Copy the lines below exactly as they appear, leaving out the pictures.

Data supplied:
◆ ◆ ◆ ◆ ◆

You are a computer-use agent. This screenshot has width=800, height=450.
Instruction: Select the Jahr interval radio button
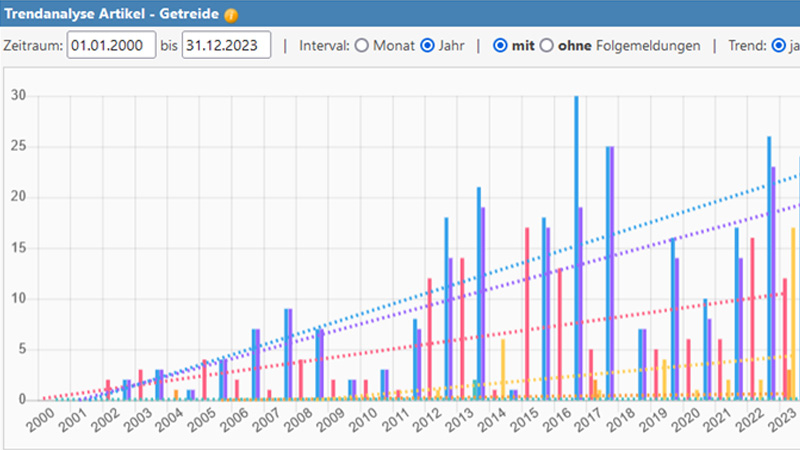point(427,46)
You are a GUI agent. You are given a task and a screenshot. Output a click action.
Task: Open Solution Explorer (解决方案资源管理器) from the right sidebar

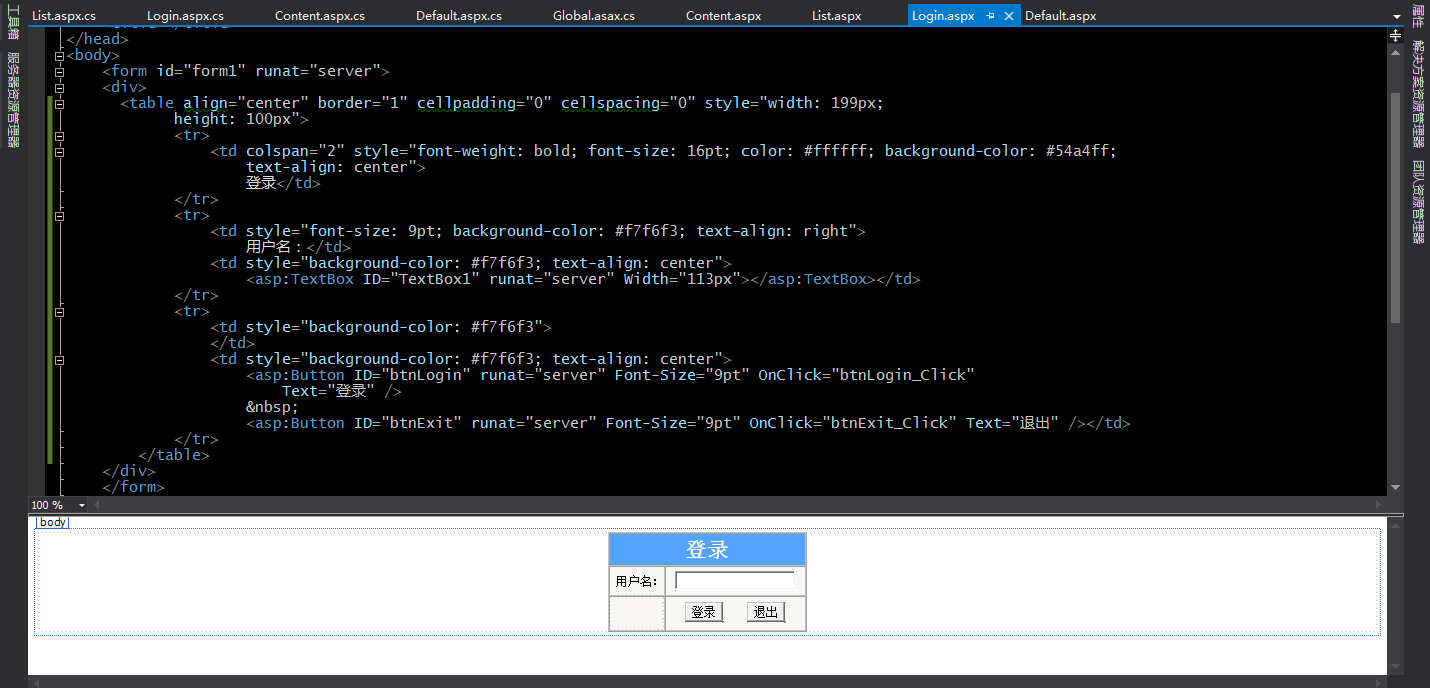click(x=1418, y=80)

◆ ◆ ◆ ◆ ◆

Task solution:
You are a computer-use agent. This screenshot has width=800, height=450.
Instruction: Select the Jahr interval radio button
point(427,46)
You are a GUI agent. You are given a task and a screenshot. Output a click action.
Task: Open Solution Explorer (解决方案资源管理器) from the right sidebar

click(x=1418, y=80)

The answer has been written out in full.